The Finance and Resources Manager explained that the net cost of the scheme was estimated to be £8.88m, although the exposure to costs was expected to peak at £17.824m in 2011/2012 before reducing back to £1.324m by 2014/15. These figures assumed that £3.604m of VAT Shelter receipts, resulting from the Housing Stock Transfer, was allocated to the scheme. In order to fund the cash flow projections it would also be necessary to use prudential borrowing which would peak in 2011/2012 at £17.8m. This was on the assumption that the Council could sell 2 acres of land by that time, realising a £3m receipt.

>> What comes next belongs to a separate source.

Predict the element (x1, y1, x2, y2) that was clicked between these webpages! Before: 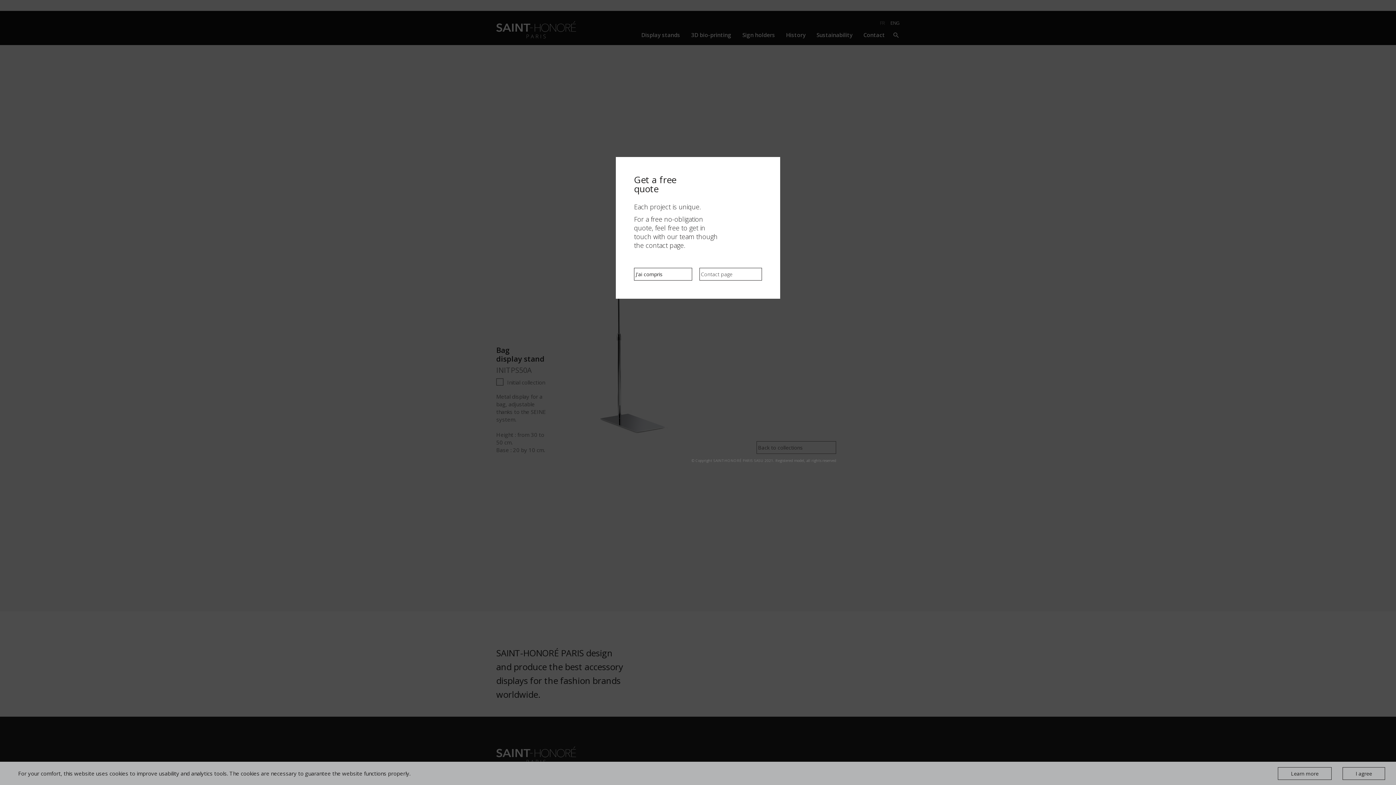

The Finance and Resources Manager explained that although the marina was expected to run at a profit in the longer term, it was likely to need support for the first three years, this would be discussed with the property consultants to determine the best way forward.
(xiv) Risk Assessment
The Finance and Resources Manager acknowledged that the
Waterfront Regeneration Project was by far the biggest capital
scheme that this Council had ever considered. It would involve
costs in the region of £30m and land sales of £18m, so obviously
there would be risks involved, especially in the current economic
climate.
He explained that at present the Council's capital programme for 2008/2012 fully committed all capital resources to the project up until 2014/2015. For any other capital schemes to be progressed in that period it would be necessary to produce additional capital receipts or replace schemes within the programme.
Further risks included the assumption that the economy and housing market would recover from the current economic crisis by 2011/2012 as it was anticipated that capital receipts for the housing development on site would commence in 2011/2012, if this was delayed the cost of the scheme could increase each year by up to £370,000.